• [Aim]: Quote the lines of the listing below from the line with "You are a computer-use" to the line with "[x=3, y=33]", including both of those lines. Leave the pictures out of your answer.

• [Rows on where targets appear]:
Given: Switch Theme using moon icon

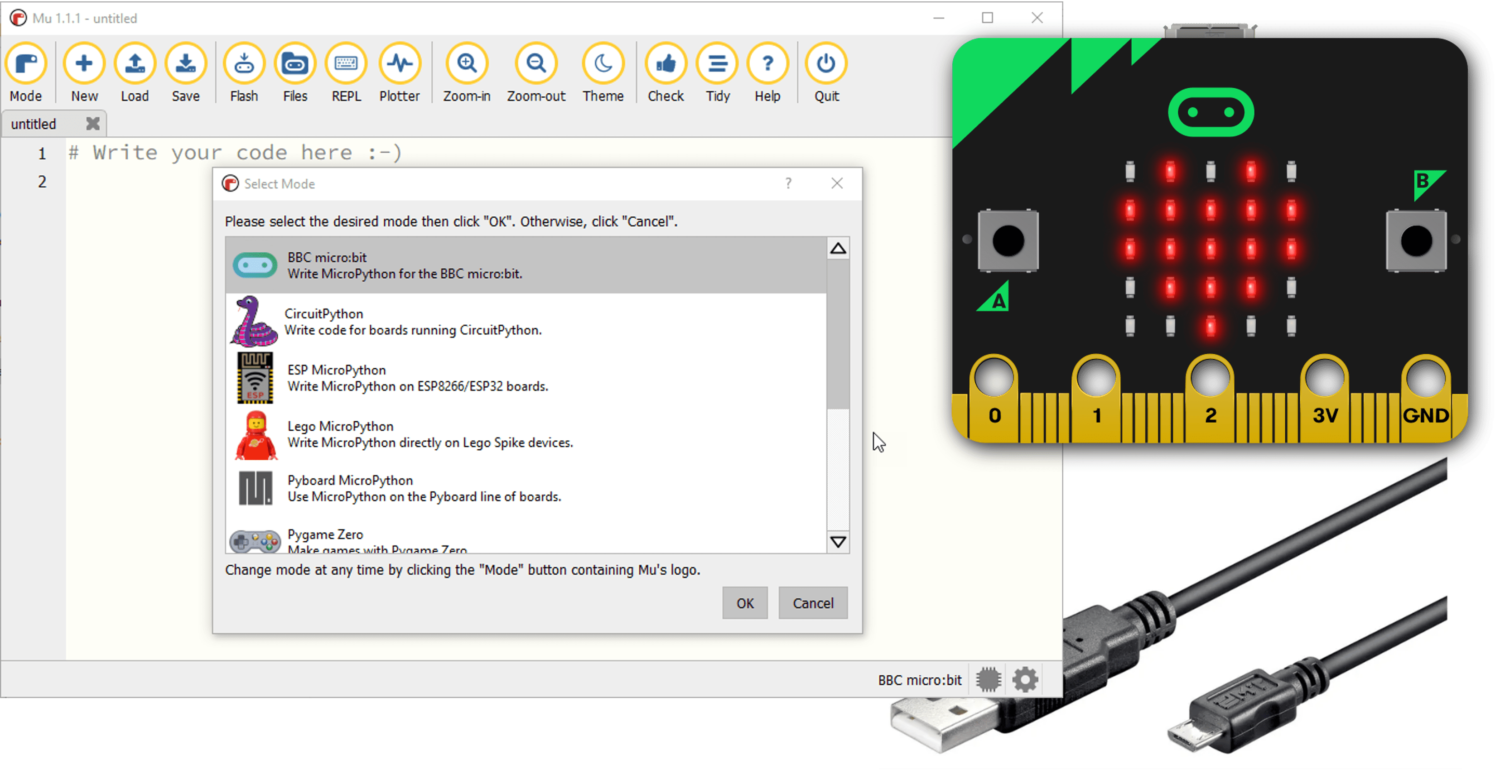Looking at the screenshot, I should pos(603,64).
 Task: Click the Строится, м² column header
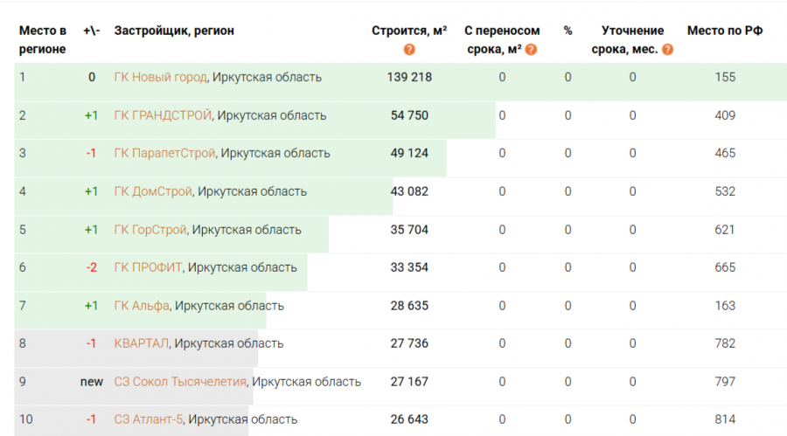pos(409,31)
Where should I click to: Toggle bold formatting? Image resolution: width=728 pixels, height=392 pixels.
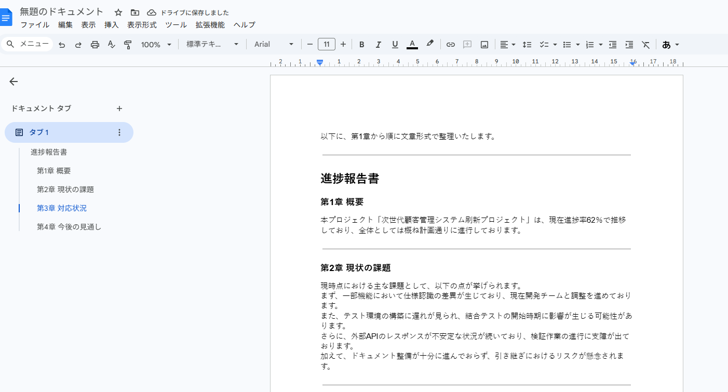point(362,45)

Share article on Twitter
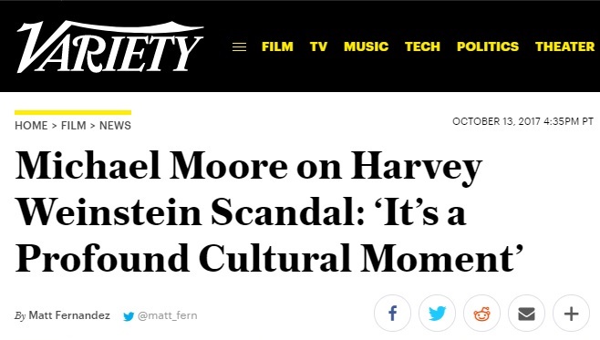tap(438, 314)
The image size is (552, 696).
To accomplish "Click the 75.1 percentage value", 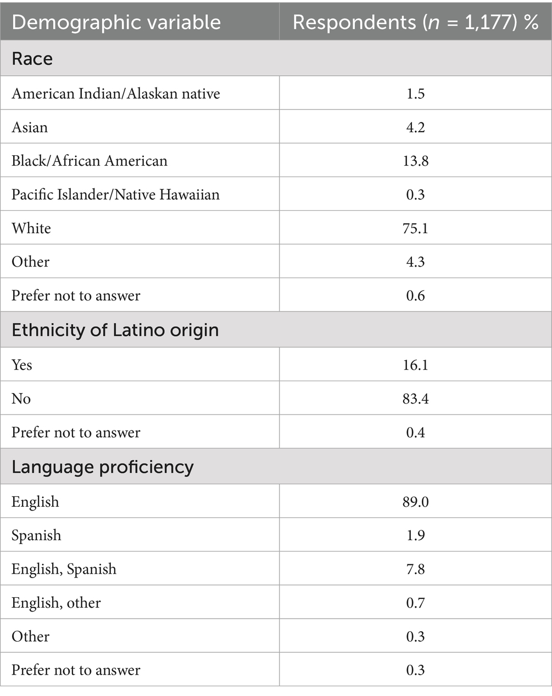I will click(x=415, y=228).
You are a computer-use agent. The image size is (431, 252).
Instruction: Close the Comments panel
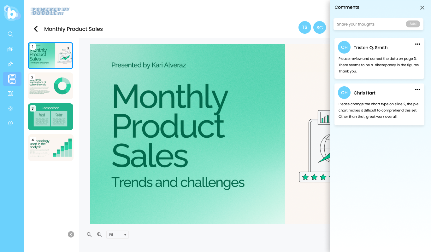(422, 8)
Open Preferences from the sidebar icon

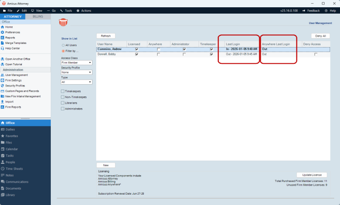[x=3, y=33]
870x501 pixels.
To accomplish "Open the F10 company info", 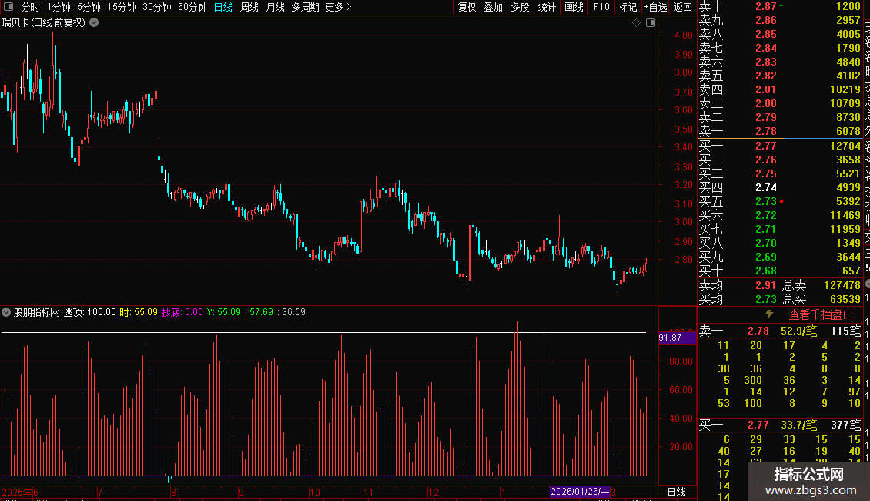I will pyautogui.click(x=601, y=7).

• [Response for this exercise]:
You are a computer-use agent. The image size is (431, 252).
Instruction: Close the Comments panel
(422, 8)
Open Preferences from the sidebar icon

[x=3, y=33]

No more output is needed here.